Exercise description ->
Print every line of the rows below verbatim, leaving out the pictures.

*** Records shown

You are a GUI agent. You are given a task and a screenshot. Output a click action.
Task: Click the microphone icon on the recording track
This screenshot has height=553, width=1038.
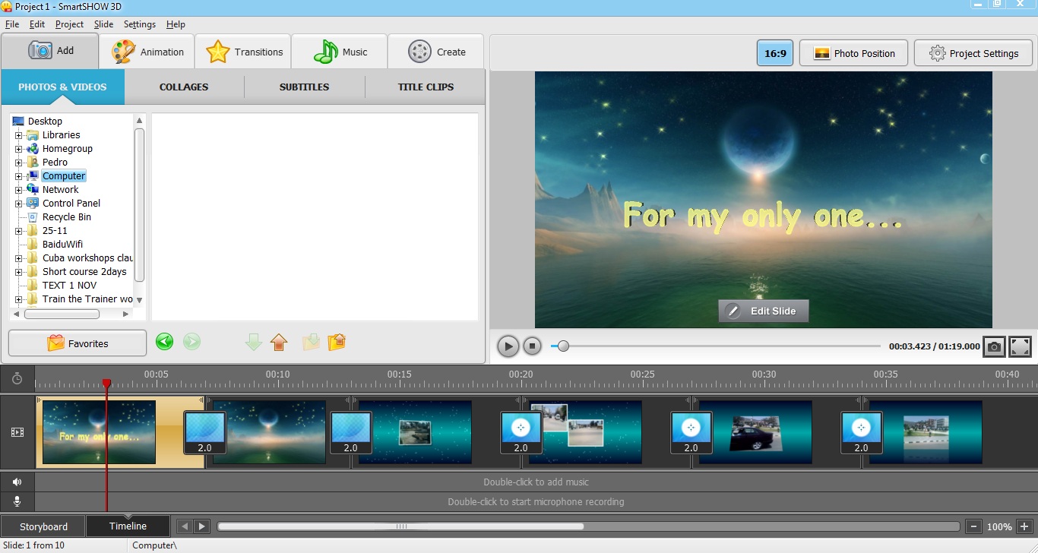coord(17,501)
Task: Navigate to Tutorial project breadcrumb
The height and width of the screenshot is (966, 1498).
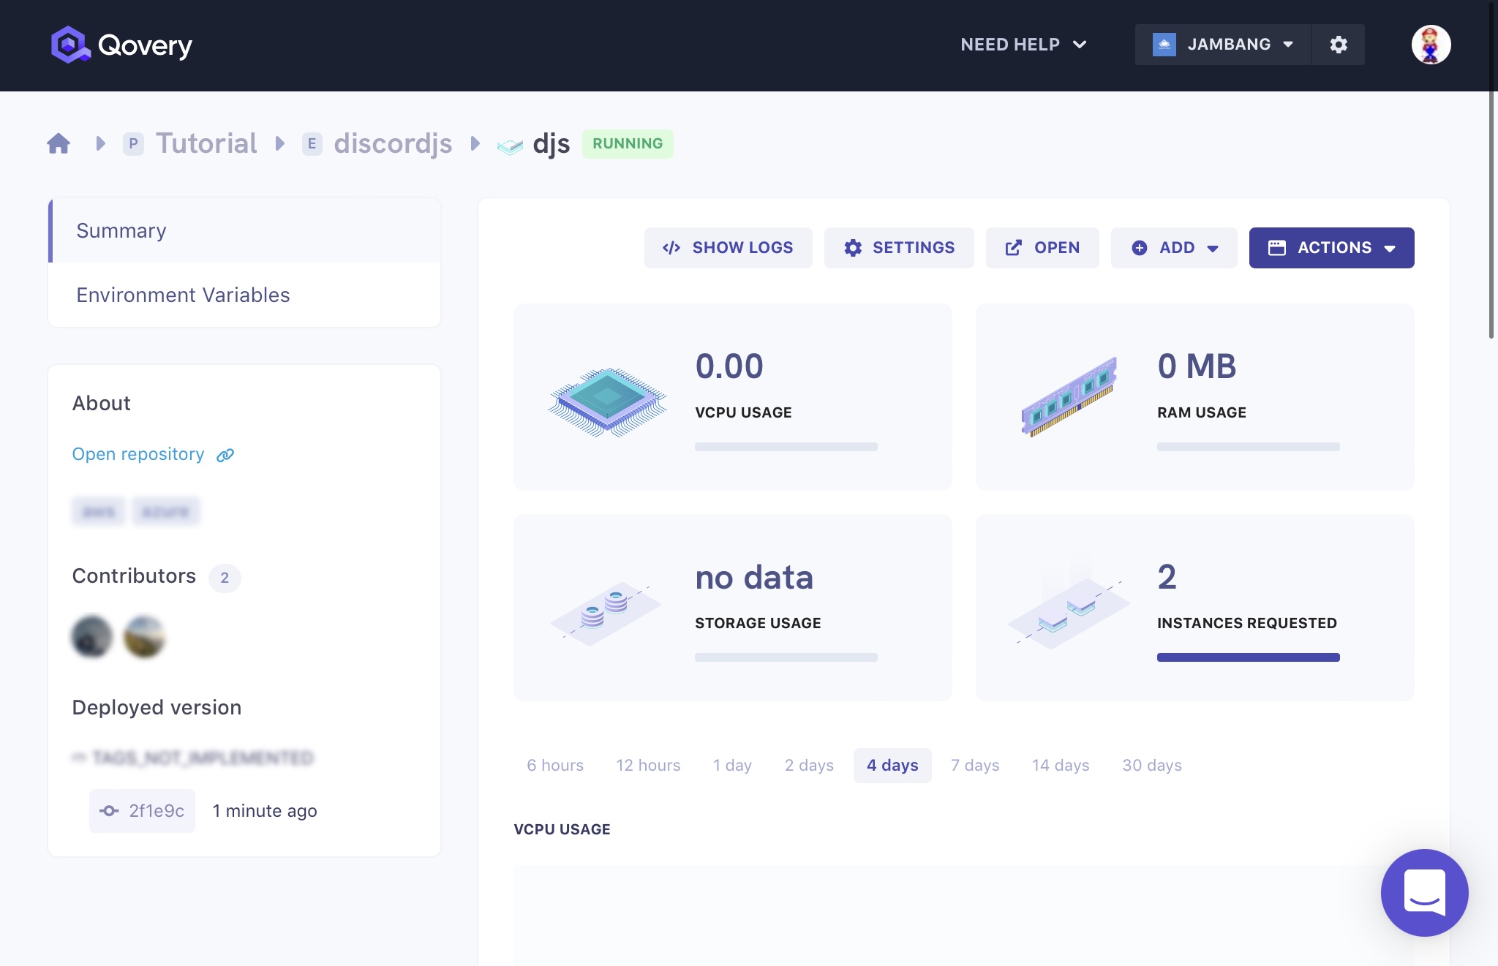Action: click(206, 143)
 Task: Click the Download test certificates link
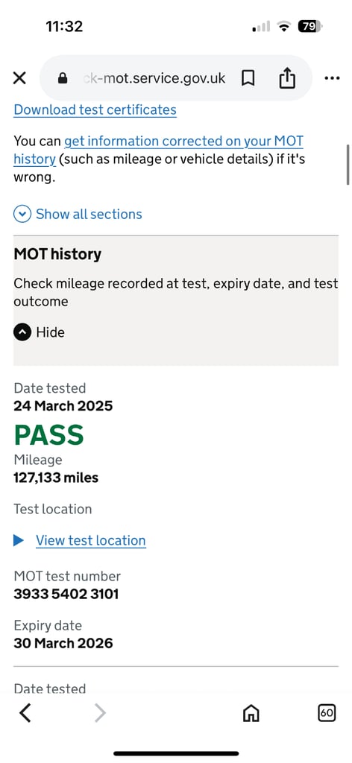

******

Result for this exercise ->
You are a GUI agent. You are given a task and a screenshot. Output a click action.
Task: Click the microphone icon on the recording track
This screenshot has height=553, width=1038.
coord(17,501)
Task: Navigate to Tutorial project breadcrumb
The height and width of the screenshot is (966, 1498).
Action: click(206, 143)
 Task: Click the Download test certificates link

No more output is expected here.